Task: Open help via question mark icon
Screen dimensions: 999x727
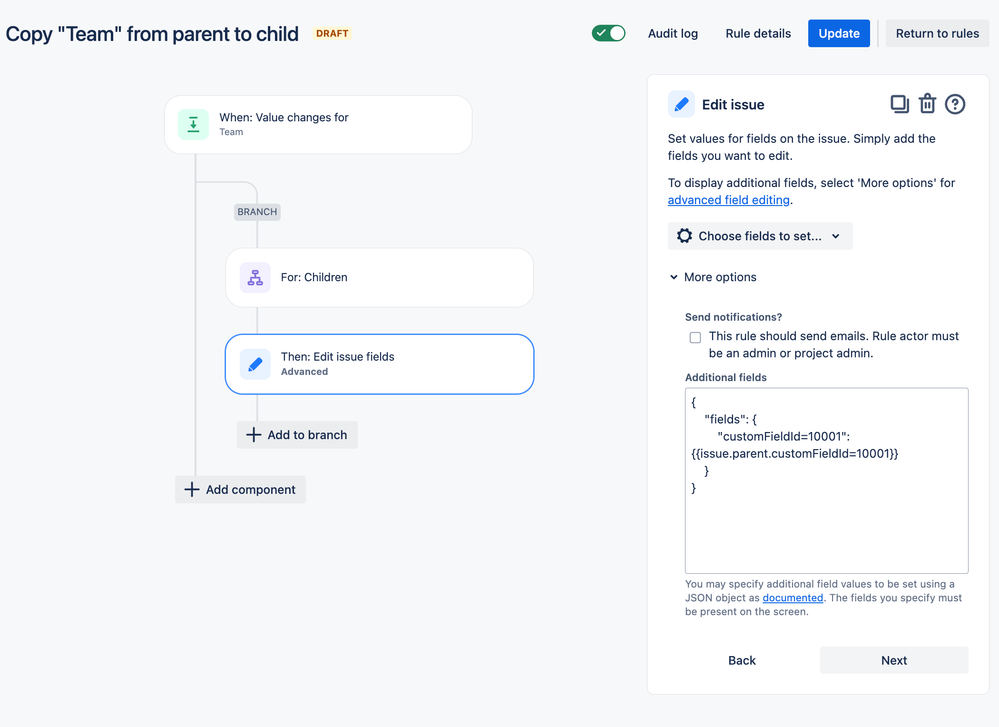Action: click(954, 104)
==================================================
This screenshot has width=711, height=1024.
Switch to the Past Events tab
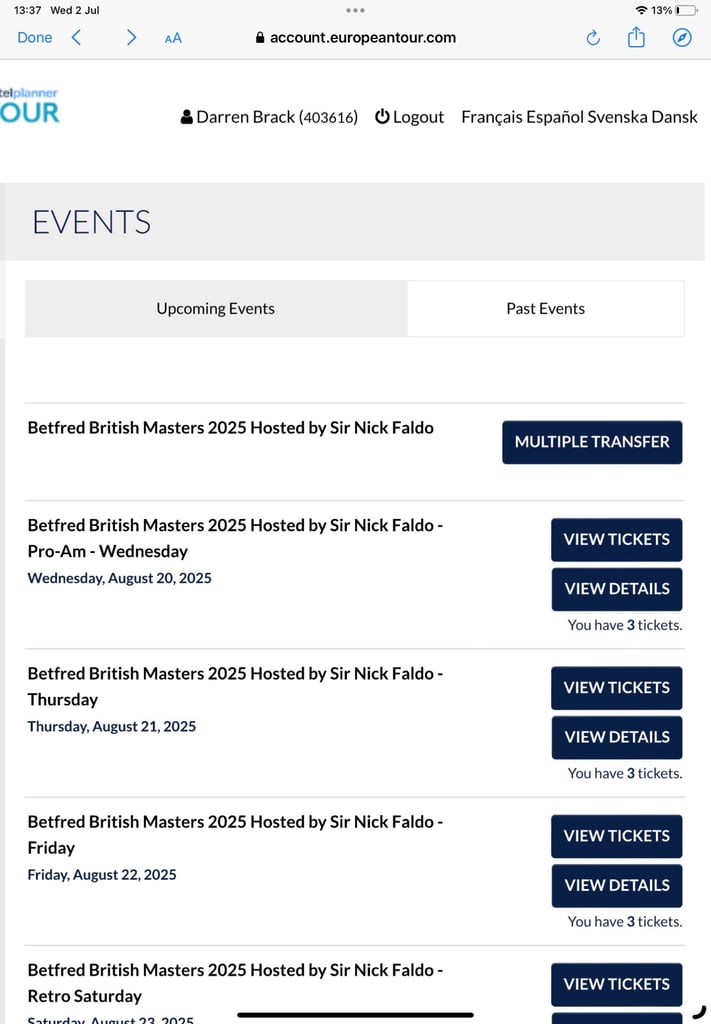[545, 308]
==================================================
* [Stated task] Could you quote the listing from the line containing "Task: Open help via question mark icon" through the line containing "Action: click(954, 104)", word for word and without the pictures?

* [Final result]
Task: Open help via question mark icon
Screen dimensions: 999x727
Action: click(954, 104)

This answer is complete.